Il capitano Harry del Galles lascia l'Australia

Data: 
maggio 2015
Il capitano Harry del Galles ha terminato il distacco di un mese con le forze armate australiane, e adesso è andato in Nuova Zelanda, prima di tornare in Gran Bretagna dove incontrerà la sua nuova nipotina, la principessa Charlotte Elizabeth Diana.
 
In Australia il principe Harry si è impegnato con i soldati della Special Air Service Regiment (SASR) a Perth, e quindi con il 2° Command Regiment a Sydney,  dopo la sua visita con il Principe di Galles alla cerimonia del centenario della battaglia di Gallipoli, in Turchia.
 
Durante la permanenza a Perth, Harry ha svolto delle esercitazioni di tiro, usando diverse armi delle Forze Speciali. Il principe Harry ha anche completato un esercizio di addestramento sull'acqua utilizzando un gommone.
 
A Sydney Harry ha intrapreso la formazione di operazioni urbane con il 2° Command Regiment, che comprendono anche l'uso a distanza di un ordigno esplosivo.
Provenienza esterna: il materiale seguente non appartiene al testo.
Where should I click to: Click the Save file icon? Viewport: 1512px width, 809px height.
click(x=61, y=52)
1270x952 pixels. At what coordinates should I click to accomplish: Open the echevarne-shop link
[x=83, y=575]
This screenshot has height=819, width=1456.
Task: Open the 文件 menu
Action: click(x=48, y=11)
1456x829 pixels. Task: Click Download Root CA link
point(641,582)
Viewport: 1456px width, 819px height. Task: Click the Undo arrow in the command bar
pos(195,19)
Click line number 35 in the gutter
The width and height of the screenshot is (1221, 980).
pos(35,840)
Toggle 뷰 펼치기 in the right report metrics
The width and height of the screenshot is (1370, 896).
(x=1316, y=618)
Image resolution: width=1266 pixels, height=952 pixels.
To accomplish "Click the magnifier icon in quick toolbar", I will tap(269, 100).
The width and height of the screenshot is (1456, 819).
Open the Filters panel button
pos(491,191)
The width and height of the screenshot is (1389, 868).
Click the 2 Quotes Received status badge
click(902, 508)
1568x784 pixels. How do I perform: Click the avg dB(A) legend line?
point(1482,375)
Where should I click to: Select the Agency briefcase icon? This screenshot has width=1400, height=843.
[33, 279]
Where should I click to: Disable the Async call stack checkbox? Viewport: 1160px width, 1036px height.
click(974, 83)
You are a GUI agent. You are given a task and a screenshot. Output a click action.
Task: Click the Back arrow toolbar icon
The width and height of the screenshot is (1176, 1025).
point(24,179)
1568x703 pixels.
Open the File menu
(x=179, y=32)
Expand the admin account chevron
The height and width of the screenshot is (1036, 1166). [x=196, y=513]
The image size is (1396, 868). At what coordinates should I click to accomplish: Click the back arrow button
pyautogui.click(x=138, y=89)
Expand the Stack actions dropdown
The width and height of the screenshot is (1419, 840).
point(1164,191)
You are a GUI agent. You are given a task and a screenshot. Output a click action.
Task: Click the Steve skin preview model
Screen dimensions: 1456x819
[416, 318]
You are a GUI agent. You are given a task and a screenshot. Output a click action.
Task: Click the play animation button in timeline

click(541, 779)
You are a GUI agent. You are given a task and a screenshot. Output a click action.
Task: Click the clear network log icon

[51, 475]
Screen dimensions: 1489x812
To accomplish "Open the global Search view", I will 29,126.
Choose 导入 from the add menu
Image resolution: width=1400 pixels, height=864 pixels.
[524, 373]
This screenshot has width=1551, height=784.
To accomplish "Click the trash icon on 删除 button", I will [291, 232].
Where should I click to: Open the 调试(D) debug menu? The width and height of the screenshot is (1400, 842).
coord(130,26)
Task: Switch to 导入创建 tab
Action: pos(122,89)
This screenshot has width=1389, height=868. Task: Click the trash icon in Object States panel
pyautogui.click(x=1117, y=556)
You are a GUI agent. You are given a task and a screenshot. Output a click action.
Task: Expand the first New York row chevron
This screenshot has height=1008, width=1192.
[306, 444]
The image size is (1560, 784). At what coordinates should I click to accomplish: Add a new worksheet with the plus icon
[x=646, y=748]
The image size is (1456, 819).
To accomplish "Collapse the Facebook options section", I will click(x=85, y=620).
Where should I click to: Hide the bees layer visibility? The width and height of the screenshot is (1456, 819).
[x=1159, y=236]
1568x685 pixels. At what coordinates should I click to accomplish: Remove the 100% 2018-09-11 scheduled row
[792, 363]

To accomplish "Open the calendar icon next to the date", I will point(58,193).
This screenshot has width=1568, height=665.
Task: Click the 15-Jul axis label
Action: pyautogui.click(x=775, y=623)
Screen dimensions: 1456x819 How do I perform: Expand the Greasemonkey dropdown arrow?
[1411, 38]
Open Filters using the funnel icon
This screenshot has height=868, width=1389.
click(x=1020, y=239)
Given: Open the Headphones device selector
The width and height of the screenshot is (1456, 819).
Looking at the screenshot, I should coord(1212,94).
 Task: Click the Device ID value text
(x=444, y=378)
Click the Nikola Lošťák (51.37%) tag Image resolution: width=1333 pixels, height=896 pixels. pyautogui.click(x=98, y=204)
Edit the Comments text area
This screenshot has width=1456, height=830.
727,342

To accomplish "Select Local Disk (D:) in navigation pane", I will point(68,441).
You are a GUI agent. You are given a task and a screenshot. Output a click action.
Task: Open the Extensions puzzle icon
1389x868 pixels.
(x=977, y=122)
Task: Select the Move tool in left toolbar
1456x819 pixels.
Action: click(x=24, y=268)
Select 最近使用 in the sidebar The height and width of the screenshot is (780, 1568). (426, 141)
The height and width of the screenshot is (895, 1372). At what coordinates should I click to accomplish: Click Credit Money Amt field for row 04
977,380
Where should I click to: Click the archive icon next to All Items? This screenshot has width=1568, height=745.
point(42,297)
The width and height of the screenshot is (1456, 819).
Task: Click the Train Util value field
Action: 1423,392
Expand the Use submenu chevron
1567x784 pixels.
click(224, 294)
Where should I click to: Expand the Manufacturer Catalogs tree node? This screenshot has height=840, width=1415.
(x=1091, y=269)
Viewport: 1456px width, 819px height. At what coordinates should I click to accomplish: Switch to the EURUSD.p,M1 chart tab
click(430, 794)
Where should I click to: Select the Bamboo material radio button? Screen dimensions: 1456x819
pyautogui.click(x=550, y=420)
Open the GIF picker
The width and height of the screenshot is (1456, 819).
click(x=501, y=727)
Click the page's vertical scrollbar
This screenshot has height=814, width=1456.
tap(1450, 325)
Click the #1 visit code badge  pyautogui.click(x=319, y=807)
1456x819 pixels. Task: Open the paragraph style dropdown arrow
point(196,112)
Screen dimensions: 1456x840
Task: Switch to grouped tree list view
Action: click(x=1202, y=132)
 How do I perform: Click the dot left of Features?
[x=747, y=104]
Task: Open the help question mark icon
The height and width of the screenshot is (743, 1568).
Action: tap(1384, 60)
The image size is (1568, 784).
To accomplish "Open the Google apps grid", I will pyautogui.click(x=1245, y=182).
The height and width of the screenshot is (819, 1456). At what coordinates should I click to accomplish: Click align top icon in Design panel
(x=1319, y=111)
Harry ha anche trascorso del tempo in volo come co-pilota di un Black Hawk dell'esercito e ha partecipato a una formazione anti-terrorismo sul porto di Sydney, con i subacquei della Royal Australian Navy.
 
Sempre pronto a sostenere i soldati feriti, Harry ha incontrato alcuni miltari feriti, giocando anche con loro ad una partita di sedia a rotelle al Centro di Recupero dei Soldati.
 
Dopo alcune operazioni della NORFORCE, Harry ha seguito alcune lezioni di sopravvivenza, che includono i modi per trovare fonte di cibo e di acqua. In seguito si è unito ad una pattuglia della NORFORCE e ha trascorso due notti in campeggio nella remota regione Kununurra.
 
Nel suo ultimo giorno a Sydney, Henry del Galles Principe ha visitato la Sydney Opera House dove lo attendevano  migliaia di persone che volevano salutarlo.
Molte le donne presenti, alcune non più tanto giovani, che hanno assediato il principe sventolando cartelli con la scritta ‘Sposami’.
 
Il principe Harry ha poi visitato la Clinica della Università Macquarie, dove ha incontrato un soldato britannico che ha perso entrambe le gambe mentre era in servizio in Medio Oriente.